Lawrence Roman and John Robinson rewrote the screenplay.

Victor Mature signed to play the lead in December 1955. By this stage, Goldwyn Jr had a camera crew shooting shark footage for several months, although filming did not begin on the film proper until March 1956.

Karen Steele and James Olson, who appeared in the cast, were signed to long-term contracts by Goldwyn.

===Filming===
The Sharkfighters was filmed in CinemaScope and Technicolor on location in Cuba with an opening narration by Charles Collingwood and released in November 1956 by United Artists. Shooting mostly look place on the Isle of Pines, south of the main island.

Special effects artist Russell Shearman was electrocuted while repairing film equipment used for the movie. He had received the 1946 Special Effects Oscar for creating a more realistic and filming-friendly artificial snow in It's a Wonderful Life, and one in 1948 for effects in the reincarnation fantasy Portrait of Jennie, and was "credited with the development of many machines and gadgets used in motion-picture production". The Times states he was serving as chief technician on the picture. Shearman was not an underwater cameraman, and there is no indication he was working as one while electrocuted.

Mature later admitted he did not enjoy filming the action sequences.

==Score==
The music for The Sharkfighters was composed by Jerome Moross, described as "lively and unique." While it is not known if he traveled to Cuba with the company, the distinctly ethnic themes of the music appear to be inspired by the filming on location, using syncopation and percussion instruments highly suggestive of his orchestral composition Biguine.

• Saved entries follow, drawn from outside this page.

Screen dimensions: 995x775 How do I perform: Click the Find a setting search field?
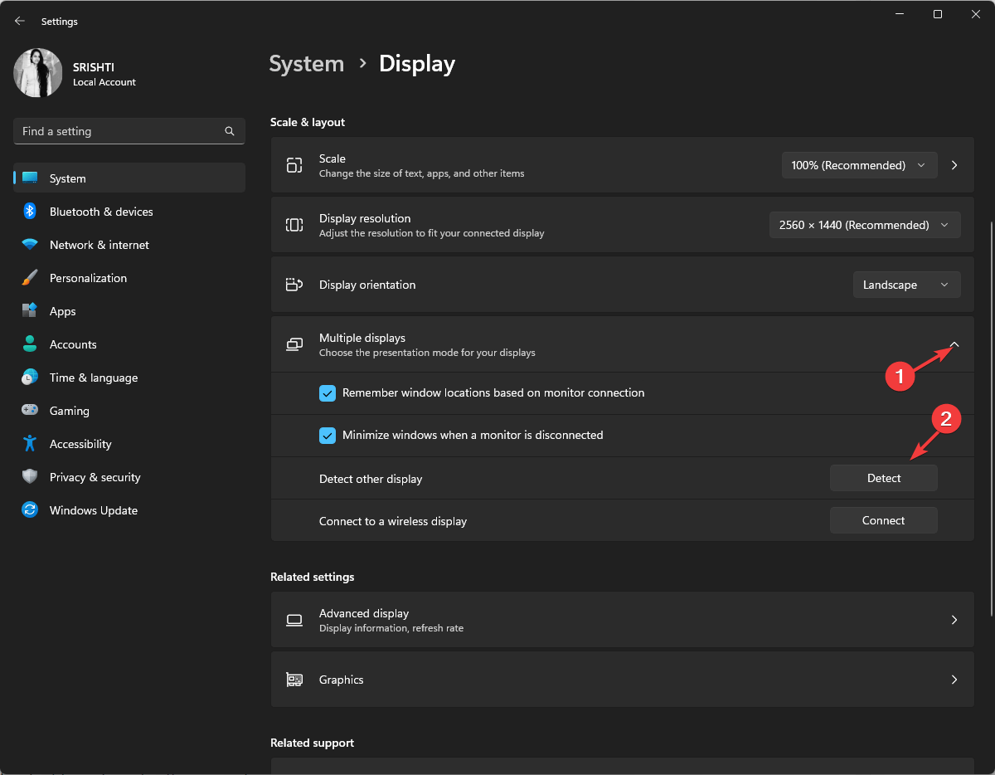pos(116,131)
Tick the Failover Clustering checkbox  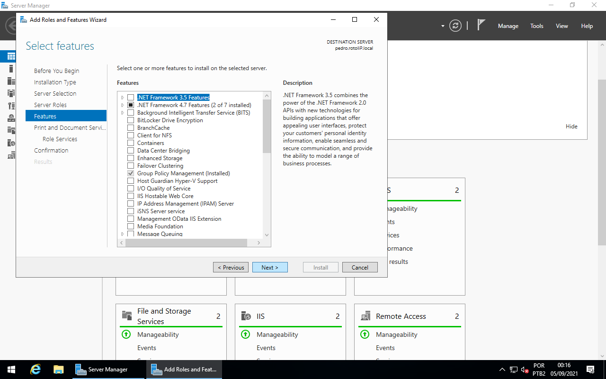pos(131,166)
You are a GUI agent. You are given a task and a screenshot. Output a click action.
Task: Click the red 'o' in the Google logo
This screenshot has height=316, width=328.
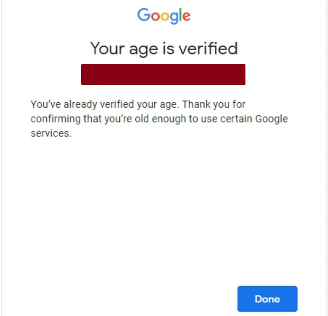pos(156,16)
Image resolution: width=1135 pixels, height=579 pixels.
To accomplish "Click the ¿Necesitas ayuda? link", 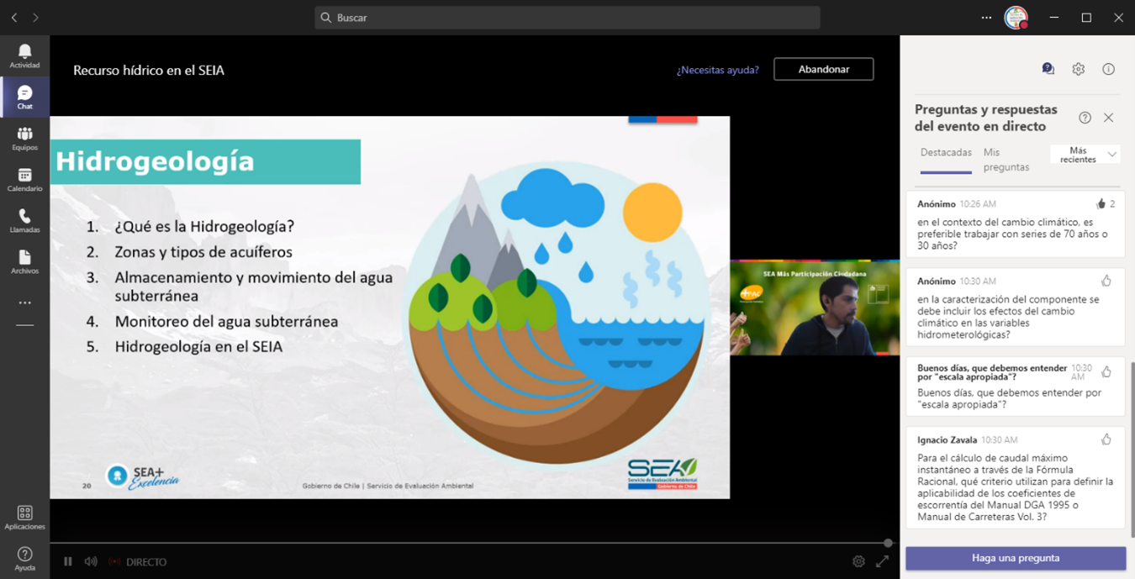I will [x=717, y=70].
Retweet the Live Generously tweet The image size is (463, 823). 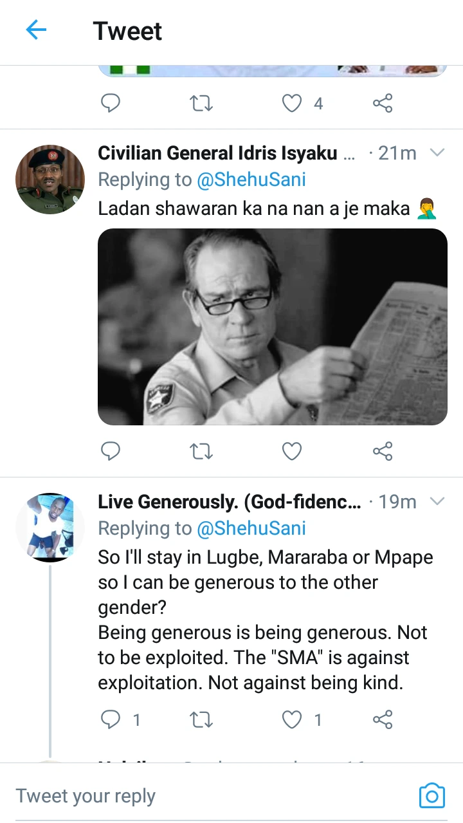click(x=201, y=719)
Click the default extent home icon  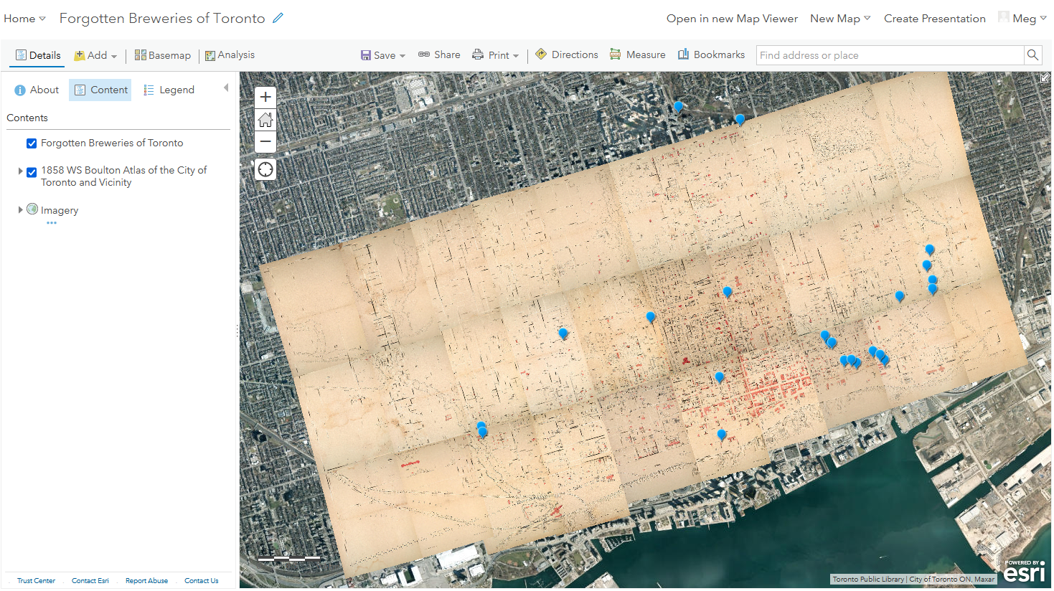pyautogui.click(x=265, y=120)
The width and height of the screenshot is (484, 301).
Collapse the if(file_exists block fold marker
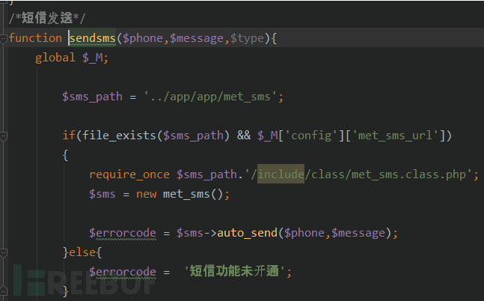coord(4,136)

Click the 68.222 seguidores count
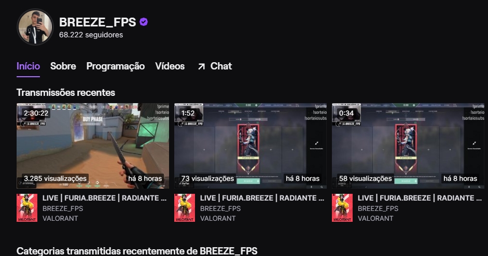point(91,35)
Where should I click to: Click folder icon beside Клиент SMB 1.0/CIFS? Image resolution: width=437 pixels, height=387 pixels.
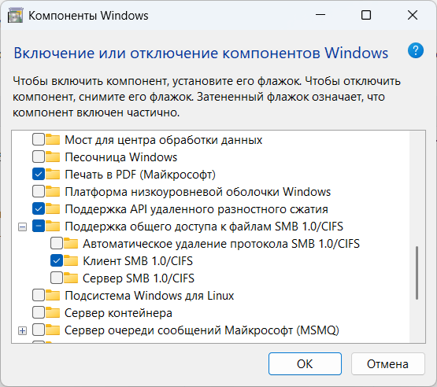point(71,261)
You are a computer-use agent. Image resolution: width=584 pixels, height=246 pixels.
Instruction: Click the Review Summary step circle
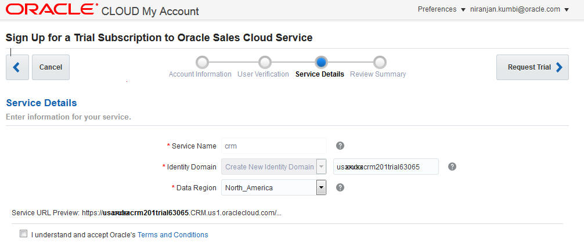click(380, 62)
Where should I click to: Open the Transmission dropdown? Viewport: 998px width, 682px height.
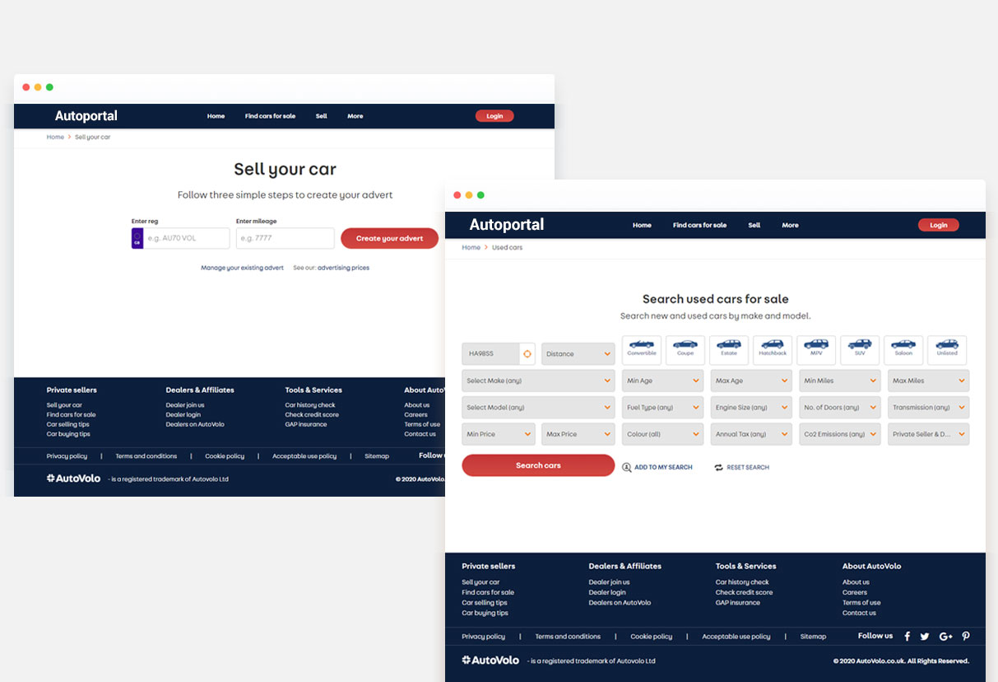click(x=928, y=407)
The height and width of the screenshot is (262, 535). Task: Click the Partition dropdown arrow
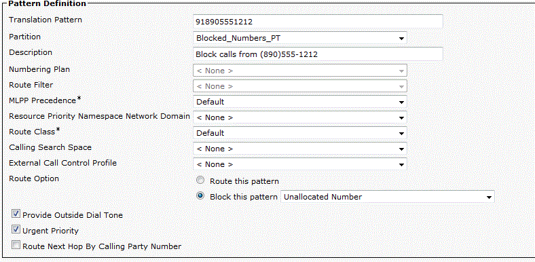(402, 38)
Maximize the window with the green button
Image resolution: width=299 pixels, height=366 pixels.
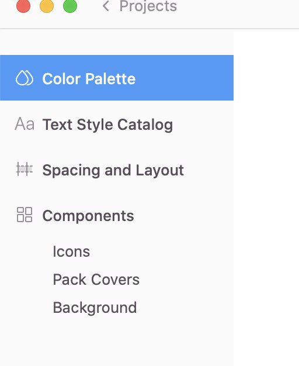coord(70,6)
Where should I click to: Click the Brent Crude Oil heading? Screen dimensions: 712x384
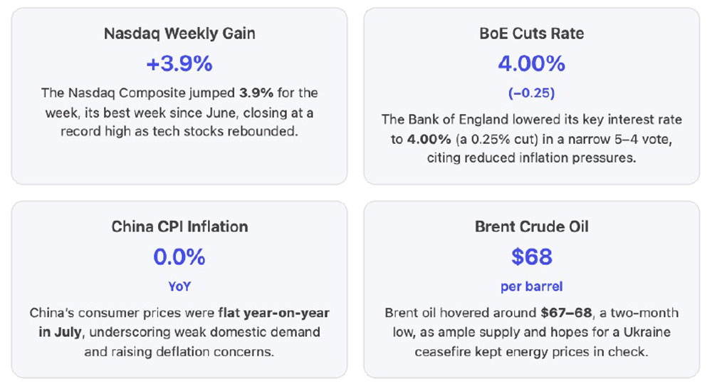(x=532, y=227)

Thematically the score is characterized by an ostinato that stresses the second half of the second beat but nothing at all on the third beat. This rhythm is employed throughout the varied scene melodies using maracas, xylophones, guitars, claves, and bongos to produce a Caribbean motif. In the Havana night club scene he integrates a rumba into the score, then segues to a soft melody underscoring the dialogue between Martha and Len. Also notable is a "unique cue" to announce the presence of sharks. The score of The Sharkfighters displays the fully developed elements of style now associated with Moross in Westerns such as The Big Country, which he moved on to after this film.

==Release==
Sam Goldwyn Jr later said of the film, "we spent a year and a half doing the big scene and I'm afraid I didn't function so well on the story aspect." He admitted the film "fell flat on its face" commercially.

==Adaptations==
The film was adapted as the Dell Comics comic book Four Color #762 (Jan. 1957), cover-titled The Sharkfighters. The 34-page story, by an unknown writer, was penciled and inked by John Buscema.